Kos recently suggested Ranked Choice Voting (RCV) would be good for the 2028 Democratic Presidential Primaries. I love RCV when you’re electing someone to be the one person who wins an election (whether it’s for Governor, Senator, Mayor, County Auditor, or Dog Catcher). RCV is a great system. You can vote for your first choice, your second choice, your third choice, and so on. Ranked Choice Voting means I can vote for the flaming liberal I prefer, and then my second choice is the moderate Dem who isn’t a total idiot. If I don’t get my first choice, my second choice will be acceptable to me.
But when you vote in a Democratic Presidential Primary Election, you’re not voting for that person to be nominated President of the United States. You’re voting for the people who will go to the Democratic National Convention to vote for that person to be President. An election for delegates in a primary shouldn’t be winner-takes-all.
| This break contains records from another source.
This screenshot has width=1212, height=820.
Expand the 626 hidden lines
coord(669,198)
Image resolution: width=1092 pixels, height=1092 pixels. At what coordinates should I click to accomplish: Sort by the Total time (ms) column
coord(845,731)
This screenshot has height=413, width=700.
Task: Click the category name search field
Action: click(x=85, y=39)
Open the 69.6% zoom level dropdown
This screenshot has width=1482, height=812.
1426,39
I was eleven years old in 1968 when Robert F. Kennedy won the California primary with 47% of the vote. Eugene McCarthy got 41%. The rules at the time said RFK won all of the California delegates to the convention. To me that was not fair. It’s a primary. Kennedy should have gotten slightly more delegates than McCarthy. Then RFK was assassinated in a hotel kitchen and the convention was pure chaos.
My point is this: Ranked Choice Voting (RCV) makes sense for an election. It doesn’t make sense for a national primary. I disagree with Kos.